Stored data entries
Content starts

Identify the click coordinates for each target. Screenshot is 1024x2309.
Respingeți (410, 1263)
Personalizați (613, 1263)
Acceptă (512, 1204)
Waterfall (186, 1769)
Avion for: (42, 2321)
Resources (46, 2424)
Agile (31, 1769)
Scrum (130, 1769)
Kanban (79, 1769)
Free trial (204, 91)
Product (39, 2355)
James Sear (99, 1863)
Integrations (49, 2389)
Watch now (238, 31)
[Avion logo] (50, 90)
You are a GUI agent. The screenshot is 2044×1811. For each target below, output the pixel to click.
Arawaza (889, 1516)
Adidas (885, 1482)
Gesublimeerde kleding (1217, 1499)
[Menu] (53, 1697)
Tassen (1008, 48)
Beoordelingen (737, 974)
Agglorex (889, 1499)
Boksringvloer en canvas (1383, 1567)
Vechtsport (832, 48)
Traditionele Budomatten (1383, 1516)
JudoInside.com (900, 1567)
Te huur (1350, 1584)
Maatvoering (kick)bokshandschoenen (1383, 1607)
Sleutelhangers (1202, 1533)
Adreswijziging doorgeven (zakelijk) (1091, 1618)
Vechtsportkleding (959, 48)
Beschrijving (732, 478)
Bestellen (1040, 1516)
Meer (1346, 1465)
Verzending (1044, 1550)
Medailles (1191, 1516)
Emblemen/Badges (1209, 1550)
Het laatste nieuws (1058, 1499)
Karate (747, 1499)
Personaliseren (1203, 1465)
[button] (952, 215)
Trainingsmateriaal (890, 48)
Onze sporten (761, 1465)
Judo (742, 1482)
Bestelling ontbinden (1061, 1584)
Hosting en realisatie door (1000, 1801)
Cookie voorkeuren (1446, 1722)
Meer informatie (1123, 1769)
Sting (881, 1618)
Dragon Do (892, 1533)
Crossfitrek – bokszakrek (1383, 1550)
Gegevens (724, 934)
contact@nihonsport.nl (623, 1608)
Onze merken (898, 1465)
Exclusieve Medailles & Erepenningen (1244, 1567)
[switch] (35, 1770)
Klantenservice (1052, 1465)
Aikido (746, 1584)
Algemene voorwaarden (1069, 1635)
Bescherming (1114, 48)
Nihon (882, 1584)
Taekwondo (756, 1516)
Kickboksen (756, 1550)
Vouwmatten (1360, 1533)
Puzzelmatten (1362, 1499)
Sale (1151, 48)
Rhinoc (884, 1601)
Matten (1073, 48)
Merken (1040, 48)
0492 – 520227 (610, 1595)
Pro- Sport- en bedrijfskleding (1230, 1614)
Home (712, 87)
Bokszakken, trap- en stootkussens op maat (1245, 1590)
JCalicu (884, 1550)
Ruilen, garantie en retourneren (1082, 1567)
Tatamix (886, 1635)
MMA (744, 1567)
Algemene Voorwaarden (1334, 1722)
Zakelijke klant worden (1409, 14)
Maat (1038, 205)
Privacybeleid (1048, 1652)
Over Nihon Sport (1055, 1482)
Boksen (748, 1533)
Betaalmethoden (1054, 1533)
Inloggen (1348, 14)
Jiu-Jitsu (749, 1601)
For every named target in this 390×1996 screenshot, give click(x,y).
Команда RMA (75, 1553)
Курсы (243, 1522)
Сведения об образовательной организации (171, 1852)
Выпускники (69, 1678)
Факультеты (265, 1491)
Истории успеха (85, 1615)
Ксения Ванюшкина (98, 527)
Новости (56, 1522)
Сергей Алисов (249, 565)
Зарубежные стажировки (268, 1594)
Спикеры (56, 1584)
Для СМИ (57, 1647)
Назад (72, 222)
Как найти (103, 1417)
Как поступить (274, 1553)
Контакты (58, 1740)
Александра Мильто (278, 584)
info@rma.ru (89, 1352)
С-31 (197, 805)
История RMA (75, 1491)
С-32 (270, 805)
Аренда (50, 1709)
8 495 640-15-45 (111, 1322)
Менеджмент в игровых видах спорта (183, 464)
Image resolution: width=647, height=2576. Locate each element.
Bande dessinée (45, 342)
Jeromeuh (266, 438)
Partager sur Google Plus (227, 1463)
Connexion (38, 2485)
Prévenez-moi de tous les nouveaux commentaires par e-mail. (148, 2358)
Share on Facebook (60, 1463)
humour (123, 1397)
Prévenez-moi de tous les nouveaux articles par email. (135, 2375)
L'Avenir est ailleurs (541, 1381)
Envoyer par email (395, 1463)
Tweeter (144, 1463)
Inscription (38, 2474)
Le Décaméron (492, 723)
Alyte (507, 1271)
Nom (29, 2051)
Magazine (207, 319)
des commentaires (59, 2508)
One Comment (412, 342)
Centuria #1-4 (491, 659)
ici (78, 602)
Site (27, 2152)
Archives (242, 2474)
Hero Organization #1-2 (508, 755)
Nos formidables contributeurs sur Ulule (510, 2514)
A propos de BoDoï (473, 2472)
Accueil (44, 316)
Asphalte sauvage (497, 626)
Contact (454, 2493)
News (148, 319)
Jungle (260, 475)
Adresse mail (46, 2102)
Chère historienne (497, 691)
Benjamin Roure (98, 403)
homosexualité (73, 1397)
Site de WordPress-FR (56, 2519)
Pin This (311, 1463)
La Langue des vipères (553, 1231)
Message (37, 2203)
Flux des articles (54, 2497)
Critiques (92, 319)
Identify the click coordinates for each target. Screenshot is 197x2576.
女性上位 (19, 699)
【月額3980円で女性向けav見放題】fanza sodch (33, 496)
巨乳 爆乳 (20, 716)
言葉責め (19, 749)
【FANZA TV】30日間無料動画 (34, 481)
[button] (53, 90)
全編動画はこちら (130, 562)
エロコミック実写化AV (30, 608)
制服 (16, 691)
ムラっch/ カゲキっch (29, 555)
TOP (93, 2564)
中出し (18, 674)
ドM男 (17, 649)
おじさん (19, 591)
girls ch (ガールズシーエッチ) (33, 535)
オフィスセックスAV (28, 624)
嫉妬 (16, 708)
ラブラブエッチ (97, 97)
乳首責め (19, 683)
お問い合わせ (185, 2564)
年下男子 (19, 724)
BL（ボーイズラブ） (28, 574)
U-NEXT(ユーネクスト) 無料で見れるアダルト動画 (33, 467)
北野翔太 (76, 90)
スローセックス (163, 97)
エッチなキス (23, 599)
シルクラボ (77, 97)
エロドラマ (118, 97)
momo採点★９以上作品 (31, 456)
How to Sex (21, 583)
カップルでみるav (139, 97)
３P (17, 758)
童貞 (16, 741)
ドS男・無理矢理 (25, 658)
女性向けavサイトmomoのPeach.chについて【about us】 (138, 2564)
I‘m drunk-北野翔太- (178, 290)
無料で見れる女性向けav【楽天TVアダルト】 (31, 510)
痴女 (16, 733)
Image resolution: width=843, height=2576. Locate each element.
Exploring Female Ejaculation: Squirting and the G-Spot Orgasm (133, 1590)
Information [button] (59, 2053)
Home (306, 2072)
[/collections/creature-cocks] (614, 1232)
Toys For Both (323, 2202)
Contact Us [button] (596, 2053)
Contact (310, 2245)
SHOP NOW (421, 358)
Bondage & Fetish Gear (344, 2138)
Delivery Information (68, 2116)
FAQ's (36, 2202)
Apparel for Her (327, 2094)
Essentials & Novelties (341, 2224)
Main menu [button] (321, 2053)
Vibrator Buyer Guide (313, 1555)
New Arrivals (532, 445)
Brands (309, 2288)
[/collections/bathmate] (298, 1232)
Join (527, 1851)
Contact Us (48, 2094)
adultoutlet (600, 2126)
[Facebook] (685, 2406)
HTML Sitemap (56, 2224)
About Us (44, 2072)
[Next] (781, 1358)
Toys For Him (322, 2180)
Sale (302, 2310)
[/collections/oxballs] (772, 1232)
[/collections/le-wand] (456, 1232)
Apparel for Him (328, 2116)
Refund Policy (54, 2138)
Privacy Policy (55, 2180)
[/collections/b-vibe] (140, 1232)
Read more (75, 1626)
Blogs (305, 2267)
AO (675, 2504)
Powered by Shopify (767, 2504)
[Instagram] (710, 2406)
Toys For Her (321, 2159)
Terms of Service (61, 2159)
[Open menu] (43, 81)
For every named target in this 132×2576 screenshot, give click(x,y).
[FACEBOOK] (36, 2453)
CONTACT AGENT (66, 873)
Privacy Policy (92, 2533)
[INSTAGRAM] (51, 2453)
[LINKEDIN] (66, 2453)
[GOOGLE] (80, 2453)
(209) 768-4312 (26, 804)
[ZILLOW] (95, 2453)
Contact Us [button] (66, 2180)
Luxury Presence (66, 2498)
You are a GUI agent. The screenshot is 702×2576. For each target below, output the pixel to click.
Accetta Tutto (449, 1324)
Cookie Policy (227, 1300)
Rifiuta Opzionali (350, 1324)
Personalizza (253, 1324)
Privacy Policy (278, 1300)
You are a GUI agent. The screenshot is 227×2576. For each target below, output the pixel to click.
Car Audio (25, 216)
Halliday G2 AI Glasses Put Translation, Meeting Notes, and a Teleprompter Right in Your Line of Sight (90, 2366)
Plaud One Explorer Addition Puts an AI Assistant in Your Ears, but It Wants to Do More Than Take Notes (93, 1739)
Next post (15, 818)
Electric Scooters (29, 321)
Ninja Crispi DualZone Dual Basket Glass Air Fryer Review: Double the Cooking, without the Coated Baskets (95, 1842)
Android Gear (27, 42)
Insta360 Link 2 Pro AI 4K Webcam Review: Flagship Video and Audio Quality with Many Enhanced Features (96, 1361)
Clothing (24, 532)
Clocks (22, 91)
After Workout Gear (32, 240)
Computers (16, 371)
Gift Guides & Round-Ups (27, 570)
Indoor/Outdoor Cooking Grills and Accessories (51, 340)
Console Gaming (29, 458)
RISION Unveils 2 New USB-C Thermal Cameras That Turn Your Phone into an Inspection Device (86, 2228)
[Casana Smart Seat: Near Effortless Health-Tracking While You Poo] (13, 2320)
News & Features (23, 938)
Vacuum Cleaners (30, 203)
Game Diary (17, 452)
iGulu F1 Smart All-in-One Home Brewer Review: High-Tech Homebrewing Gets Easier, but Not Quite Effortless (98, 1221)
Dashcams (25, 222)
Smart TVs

Content ends

EXERCISE BRIEF:
Retype only this portion of the data above: the line containing "[Next] (781, 1358)", the line containing "Android Gear (27, 42)", and all lines between them, exactly.

WRITTEN SOLUTION:
[Next] (781, 1358)
Toys For Him (322, 2180)
Sale (302, 2310)
[/collections/oxballs] (772, 1232)
[/collections/le-wand] (456, 1232)
Apparel for Him (328, 2116)
Refund Policy (54, 2138)
Privacy Policy (55, 2180)
[/collections/b-vibe] (140, 1232)
Read more (75, 1626)
Blogs (305, 2267)
AO (675, 2504)
Powered by Shopify (767, 2504)
[Instagram] (710, 2406)
Toys For Her (321, 2159)
Terms of Service (61, 2159)
[Open menu] (43, 81)
For every named target in this 132×2576 screenshot, give click(x,y).
[FACEBOOK] (36, 2453)
CONTACT AGENT (66, 873)
Privacy Policy (92, 2533)
[INSTAGRAM] (51, 2453)
[LINKEDIN] (66, 2453)
[GOOGLE] (80, 2453)
(209) 768-4312 (26, 804)
[ZILLOW] (95, 2453)
Contact Us [button] (66, 2180)
Luxury Presence (66, 2498)
You are a GUI agent. The screenshot is 702×2576. For each target below, output the pixel to click.
Accetta Tutto (449, 1324)
Cookie Policy (227, 1300)
Rifiuta Opzionali (350, 1324)
Personalizza (253, 1324)
Privacy Policy (278, 1300)
You are a GUI agent. The screenshot is 227×2576. For each target below, output the pixel to click.
Car Audio (25, 216)
Halliday G2 AI Glasses Put Translation, Meeting Notes, and a Teleprompter Right in Your Line of Sight (90, 2366)
Plaud One Explorer Addition Puts an AI Assistant in Your Ears, but It Wants to Do More Than Take Notes (93, 1739)
Next post (15, 818)
Electric Scooters (29, 321)
Ninja Crispi DualZone Dual Basket Glass Air Fryer Review: Double the Cooking, without the Coated Baskets (95, 1842)
Android Gear (27, 42)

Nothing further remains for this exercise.